In het volgende deel zullen we allereerst toelichten hoe deze negatieve denkwijze rondom meertaligheid aansluit op eerdere onderzoeksliteratuur door deze kort te bespreken. Een schets van de praktijksituatie laat vervolgens zien wat er op dit moment gaande is in het onderwijs; waarom het taalbadmodel, dat op de meeste scholen wordt toegepast, niet doeltreffend is voor meertalige leerlingen. Ter afsluiting beschrijven we één van de meest recente én toegankelijke oplossingen voor het dichten van de kloof tussen theorie en praktijk: de MoedINT2 web app.
Vastgeroeste misvattingen
De eerder genoemde denkwijze staat niet op zichzelf, maar is voortgekomen uit een reeks wetenschappelijke onderzoeken die in de vorige eeuw hebben plaatsgevonden. Zo lieten onderzoeksresultaten uit de jaren twintig en dertig zien dat tweetalige kinderen lager scoorden op IQ-testen vergeleken met eentalige kinderen; ze zouden dus minder intelligent zijn dan eentalige kinderen. In tegenstelling tot de resultaten van de vroege onderzoeken, geven de onderzoeken sinds de jaren zeventig en tachtig een ander beeld weer. Meertaligheid levert bijvoorbeeld juist positieve bijdragen aan de ontwikkeling van kinderen, zoals aan de ontwikkeling van hun metalinguïstisch bewustzijn en hun cognitieve ontwikkeling.
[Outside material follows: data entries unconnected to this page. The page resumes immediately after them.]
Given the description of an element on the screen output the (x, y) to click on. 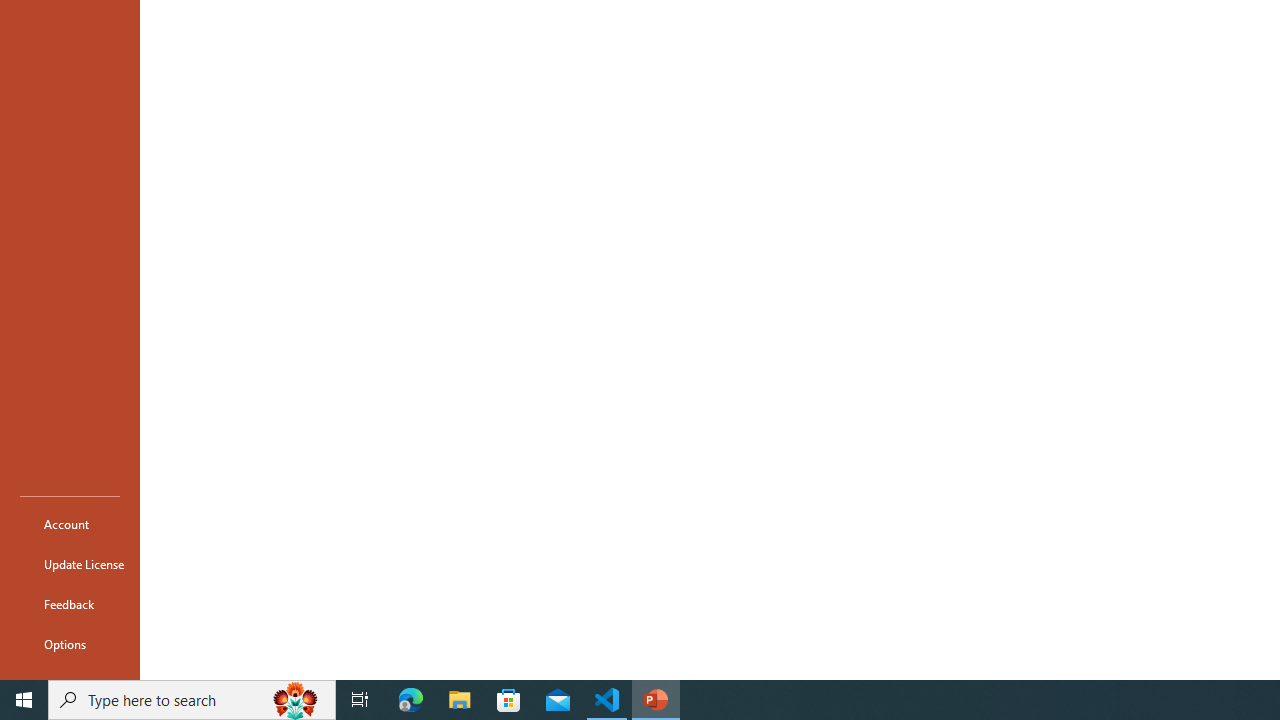
Options (69, 643)
Account (69, 523)
Update License (69, 563)
Feedback (69, 603)
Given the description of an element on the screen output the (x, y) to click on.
De huidige misvattingen rondom meertaligheid sluiten dus aan op resultaten van de eerste wetenschappelijke onderzoeken. Deze misvattingen worden ook steeds herhaald, waardoor de negatieve denkwijze rondom meertaligheid binnen de Nederlandse maatschappij alleen maar in stand wordt gehouden.
Geen ruimte voor meertaligheid op scholen
In de praktijk zien we deze misvattingen steeds terugkeren: (niet-westerse) meertaligheid wordt beschouwd als een negatieve zaak. Hierdoor kan de potentie van meertalige kinderen verloren gaan.
Tot de nieuwe voorstellen van curriculum.nu en SLO was er geen ruimte voor meertaligheid in het curriculum van het primair en voortgezet onderwijs. De focus lag tot dusver voornamelijk op de beheersing van het Standaardnederlands, wat natuurlijk ook erg belangrijk is, maar hierbij werden thuistalen geweerd uit het onderwijs. En dat terwijl onderzoek juist uitwijst dat meertaligheid veel positieve gevolgen kan hebben op het leerproces van een tweede of derde taal.
Moedertalen, en zeker niet-westerse moedertalen, zijn niet welkom op en rondom de school. Zo blijkt uit onderzoek dat zo’n 80% van Turkse en Marokkaanse leerlingen verboden wordt hun moedertaal te spreken op school. Bovendien vindt de meerderheid van basisschoolleerkrachten in Vlaanderen dat leerlingen geen andere taal dan het Nederlands mogen spreken op school. Ook in het hoger onderwijs zijn er enorm grote verschillen met betrekking tot taal. Zo blijven bijvoorbeeld 1 op de 3 leerlingen met een migratieachtergrond zitten ten opzichte van 1 op de 10 Nederlandse leerlingen. Onderzoekers geven aan dat dit waarschijnlijk te maken heeft met de enorme focus op het Standaardnederlands op school en niet met de meertaligheid van leerlingen.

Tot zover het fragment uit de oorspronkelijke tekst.